A total of 180 marbles (gray, white, and black) are placed in a line. If the first five are gray, followed by four, followed by three black, followed by five gray, followed by four white, followed by three black,... If this pattern continues, what is the color of the 158th marble in this line?

Well, I hope the marbles weren't playing a game of hide and seek while you were counting them! Alright, let's do some funny math here.

If we look closely, we can see that the pattern repeats after every 16 marbles.

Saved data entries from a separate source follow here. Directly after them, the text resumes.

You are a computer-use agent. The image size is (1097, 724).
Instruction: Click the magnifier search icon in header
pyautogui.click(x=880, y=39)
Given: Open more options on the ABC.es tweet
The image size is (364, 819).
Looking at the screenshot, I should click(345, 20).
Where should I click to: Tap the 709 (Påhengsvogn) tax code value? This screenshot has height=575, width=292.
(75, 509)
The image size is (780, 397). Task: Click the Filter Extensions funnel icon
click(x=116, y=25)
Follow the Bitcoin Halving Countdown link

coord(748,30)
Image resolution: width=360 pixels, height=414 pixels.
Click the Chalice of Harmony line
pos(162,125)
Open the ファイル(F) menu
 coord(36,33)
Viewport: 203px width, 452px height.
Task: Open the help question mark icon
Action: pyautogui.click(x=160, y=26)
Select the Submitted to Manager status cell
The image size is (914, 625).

So, to find the color of the 158th marble, we can divide 158 by 16 and see what the remainder is.

158 divided by 16 is 9 remainder 14.

Now, let's break it down:
- The first five marbles are gray.
- From marble number 6 to 9, we have four black marbles.
- From marble number 10 to 14, we have five gray marbles.
- From marble number 15 to 18, we have four white marbles.
- From marble number 19 to 22, we have three black marbles.

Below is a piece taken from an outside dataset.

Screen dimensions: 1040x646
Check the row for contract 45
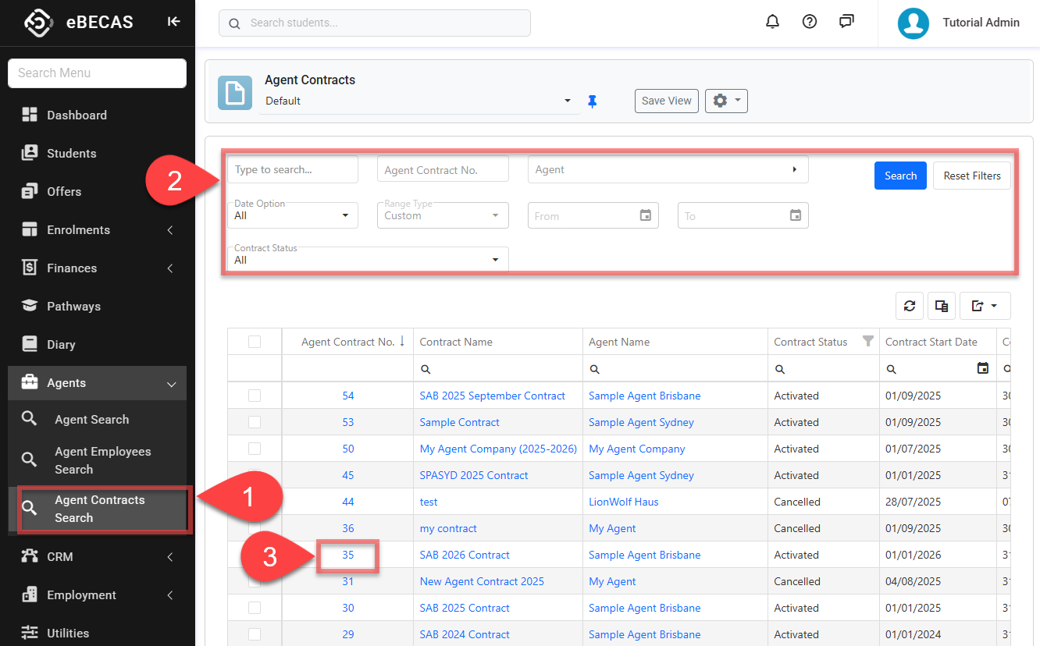click(x=255, y=475)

So, based on our calculations, the 158th marble will be the 14th in the pattern, which is a gray marble. Congrats, you've reached the gray zone!

To determine the color of the 158th marble in this line, we first need to analyze the pattern it follows.

From the given information, we can observe that the pattern repeats after every 16 marbles. In each repetition, there are 5 gray marbles followed by 4 black marbles followed by 5 gray marbles followed by 4 white marbles followed by 3 black marbles.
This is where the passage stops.